Pull every line containing the word "TECHNOPOLYMER" from the records.

**** Information supplied ****

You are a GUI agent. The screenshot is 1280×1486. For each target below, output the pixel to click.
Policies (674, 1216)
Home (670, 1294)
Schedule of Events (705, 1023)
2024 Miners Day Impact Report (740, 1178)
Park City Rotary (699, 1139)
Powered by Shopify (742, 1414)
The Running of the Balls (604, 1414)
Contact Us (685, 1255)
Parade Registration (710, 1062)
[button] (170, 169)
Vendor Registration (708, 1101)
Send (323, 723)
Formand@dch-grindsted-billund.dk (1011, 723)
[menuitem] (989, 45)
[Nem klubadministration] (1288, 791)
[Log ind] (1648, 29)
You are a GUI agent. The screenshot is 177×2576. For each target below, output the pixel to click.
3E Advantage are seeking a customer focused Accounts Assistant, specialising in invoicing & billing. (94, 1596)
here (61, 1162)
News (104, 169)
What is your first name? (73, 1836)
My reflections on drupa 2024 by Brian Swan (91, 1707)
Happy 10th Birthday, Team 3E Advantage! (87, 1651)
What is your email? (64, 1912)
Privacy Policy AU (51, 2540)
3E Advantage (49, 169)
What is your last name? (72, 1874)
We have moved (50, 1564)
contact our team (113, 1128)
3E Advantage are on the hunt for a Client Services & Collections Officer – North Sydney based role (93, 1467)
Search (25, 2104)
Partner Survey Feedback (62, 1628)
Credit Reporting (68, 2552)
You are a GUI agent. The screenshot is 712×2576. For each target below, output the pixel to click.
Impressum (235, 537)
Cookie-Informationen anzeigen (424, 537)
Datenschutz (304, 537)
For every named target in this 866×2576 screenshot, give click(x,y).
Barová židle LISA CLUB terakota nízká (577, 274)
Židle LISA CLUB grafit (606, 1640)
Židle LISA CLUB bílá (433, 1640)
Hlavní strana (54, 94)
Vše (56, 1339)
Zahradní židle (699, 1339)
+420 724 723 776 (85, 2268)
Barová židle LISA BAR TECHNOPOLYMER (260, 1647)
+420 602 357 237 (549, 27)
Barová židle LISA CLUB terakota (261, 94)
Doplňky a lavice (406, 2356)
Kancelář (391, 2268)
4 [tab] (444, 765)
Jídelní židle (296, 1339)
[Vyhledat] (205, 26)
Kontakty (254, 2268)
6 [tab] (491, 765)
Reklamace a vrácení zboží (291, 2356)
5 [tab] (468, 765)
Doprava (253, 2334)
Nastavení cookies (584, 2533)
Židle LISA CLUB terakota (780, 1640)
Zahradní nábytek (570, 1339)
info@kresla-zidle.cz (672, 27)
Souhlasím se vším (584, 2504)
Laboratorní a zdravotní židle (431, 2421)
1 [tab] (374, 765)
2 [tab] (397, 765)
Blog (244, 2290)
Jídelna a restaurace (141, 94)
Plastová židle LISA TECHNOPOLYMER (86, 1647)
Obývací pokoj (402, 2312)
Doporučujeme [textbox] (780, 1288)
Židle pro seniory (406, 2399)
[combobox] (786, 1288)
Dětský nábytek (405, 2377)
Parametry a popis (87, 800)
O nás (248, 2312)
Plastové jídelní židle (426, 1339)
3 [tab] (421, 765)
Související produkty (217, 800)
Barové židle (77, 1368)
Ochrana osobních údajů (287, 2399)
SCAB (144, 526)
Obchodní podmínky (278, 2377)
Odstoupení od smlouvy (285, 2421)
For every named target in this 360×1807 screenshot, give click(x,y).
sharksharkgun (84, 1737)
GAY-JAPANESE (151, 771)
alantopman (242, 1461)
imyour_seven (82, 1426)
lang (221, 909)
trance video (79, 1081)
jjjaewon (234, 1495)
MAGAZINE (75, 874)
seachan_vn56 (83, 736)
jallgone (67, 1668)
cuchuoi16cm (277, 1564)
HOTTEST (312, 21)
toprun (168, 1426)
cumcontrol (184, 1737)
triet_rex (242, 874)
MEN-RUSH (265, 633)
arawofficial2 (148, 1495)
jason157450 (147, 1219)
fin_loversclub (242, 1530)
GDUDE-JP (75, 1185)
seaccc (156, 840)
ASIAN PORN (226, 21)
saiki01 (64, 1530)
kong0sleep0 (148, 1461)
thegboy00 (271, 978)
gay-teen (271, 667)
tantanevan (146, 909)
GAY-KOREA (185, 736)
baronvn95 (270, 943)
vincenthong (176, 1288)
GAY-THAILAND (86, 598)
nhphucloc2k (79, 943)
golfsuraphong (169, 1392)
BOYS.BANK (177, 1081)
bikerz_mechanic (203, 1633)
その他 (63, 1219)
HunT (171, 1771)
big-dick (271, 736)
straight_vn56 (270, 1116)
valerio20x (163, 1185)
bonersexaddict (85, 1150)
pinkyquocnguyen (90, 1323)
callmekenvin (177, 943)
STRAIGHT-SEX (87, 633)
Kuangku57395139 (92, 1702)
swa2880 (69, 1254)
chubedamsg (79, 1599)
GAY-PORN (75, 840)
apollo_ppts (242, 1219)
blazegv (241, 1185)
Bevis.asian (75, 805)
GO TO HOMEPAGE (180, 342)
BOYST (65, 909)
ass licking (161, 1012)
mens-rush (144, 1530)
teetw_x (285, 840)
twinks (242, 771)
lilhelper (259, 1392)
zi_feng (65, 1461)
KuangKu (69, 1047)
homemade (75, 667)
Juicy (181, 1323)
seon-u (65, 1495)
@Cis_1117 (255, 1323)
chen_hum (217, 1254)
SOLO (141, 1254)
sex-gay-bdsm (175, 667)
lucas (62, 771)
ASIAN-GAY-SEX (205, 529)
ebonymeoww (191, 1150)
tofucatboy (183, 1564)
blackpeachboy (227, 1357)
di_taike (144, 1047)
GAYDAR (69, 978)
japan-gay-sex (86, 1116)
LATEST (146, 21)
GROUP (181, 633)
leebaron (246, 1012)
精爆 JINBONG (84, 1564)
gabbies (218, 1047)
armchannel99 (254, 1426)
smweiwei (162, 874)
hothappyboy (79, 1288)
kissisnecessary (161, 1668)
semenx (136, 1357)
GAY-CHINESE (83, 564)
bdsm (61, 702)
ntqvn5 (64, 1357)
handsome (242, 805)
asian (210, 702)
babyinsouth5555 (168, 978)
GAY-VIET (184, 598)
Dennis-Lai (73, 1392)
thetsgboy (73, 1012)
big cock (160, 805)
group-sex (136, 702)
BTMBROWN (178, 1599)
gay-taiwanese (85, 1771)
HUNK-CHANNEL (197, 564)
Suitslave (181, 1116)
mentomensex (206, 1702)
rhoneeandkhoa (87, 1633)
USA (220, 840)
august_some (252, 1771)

****

== Task solution ==
Barová židle LISA BAR TECHNOPOLYMER (260, 1647)
Plastová židle LISA TECHNOPOLYMER (86, 1647)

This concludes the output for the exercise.